The details: sulfuric acid and sulfur gas in the petroleum industry

The sulfur molecule affects many refining processes, primarily: sulfuric acid as a catalyst in the alkylation process, sulfur compounds in petroleum feedstocks, and sulfur gases as an emission. 

• Sulfuric acid – In acid form (H₂SO₄),  sulfur is used as a catalyst to create high octane alkylate. This substance is then blended with petroleum products to create higher octane gasoline. The alkylation process requires concentrated, pure sulfuric acid. During the alkylation process, the pure sulfuric acid picks up water and other organics resulting in a lower strength and purity.
• Sulfur in petroleum feedstocks – The sulfur content of crude oils varies from less than 0.05 to more than 10 wt% but generally falls in the range 1–4 wt%. Sulfur in the feedstock is typically removed as H₂S, hydrogen sulfide, and then processed in other refinery units
• Sulfur gas – SO₂, or sulfur dioxide gas, is produced and emitted as a byproduct of the petroleum refining process. It is also released by vehicles when they burn the fuel that refineries create. The reduction of both types of emissions has become the responsibility of refineries, forcing them to remove and recover as much sulfur as possible from their fuel.

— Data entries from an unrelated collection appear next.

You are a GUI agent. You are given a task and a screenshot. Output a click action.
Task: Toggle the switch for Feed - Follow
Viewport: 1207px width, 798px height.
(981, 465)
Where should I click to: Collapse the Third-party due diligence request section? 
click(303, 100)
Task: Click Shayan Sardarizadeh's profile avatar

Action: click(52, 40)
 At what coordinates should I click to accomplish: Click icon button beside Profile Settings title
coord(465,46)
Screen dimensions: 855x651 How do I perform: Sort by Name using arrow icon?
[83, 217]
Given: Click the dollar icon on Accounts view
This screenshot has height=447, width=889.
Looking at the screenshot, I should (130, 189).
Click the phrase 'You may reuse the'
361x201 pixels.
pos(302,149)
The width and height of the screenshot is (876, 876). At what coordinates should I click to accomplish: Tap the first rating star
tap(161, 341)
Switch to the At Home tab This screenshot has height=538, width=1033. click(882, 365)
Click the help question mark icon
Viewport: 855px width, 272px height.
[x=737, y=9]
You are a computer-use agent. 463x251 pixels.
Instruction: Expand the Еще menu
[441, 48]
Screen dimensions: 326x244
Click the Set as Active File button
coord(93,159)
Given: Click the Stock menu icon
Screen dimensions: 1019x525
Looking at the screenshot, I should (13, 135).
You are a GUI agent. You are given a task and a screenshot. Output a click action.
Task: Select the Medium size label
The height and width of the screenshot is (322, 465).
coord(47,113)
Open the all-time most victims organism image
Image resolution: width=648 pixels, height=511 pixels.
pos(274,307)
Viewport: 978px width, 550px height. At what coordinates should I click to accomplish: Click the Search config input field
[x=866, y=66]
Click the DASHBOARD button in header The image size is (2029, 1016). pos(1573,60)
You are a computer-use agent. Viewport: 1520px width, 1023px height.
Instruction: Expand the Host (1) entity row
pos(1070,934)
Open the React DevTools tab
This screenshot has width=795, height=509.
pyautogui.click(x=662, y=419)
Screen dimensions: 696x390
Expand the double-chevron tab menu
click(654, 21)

So why doesn’t every refinery regenerate their sulfuric acid?

Although regeneration seems like an obvious and smart business choice for petroleum refineries, it’s not always the easiest process to implement. Shipping sulfur byproducts to third-party sites can be costly and produce transportation emissions, but having a regeneration facility onsite can be difficult to maintain and manage for refinery staff.

There are third-party experts that help refineries with both onsite and offsite solutions. The most efficient solution is to partner to build and operate a sulfuric acid regeneration plant onsite, eliminating transportation costs. This method creates a tight loop between both operations, with the refinery sending spent acid and sulfur gas to the regeneration plant, and the plant sending back acid and steam for refining.

This circular process provides multiple feedstocks for refineries, minimizes operational downtime, and minimizes environmental harm. Regeneration represents a win-win sustainable development opportunity that enables sulfuric acid users to contribute to the circular economy, while reducing the costs and risks of hazardous waste disposal.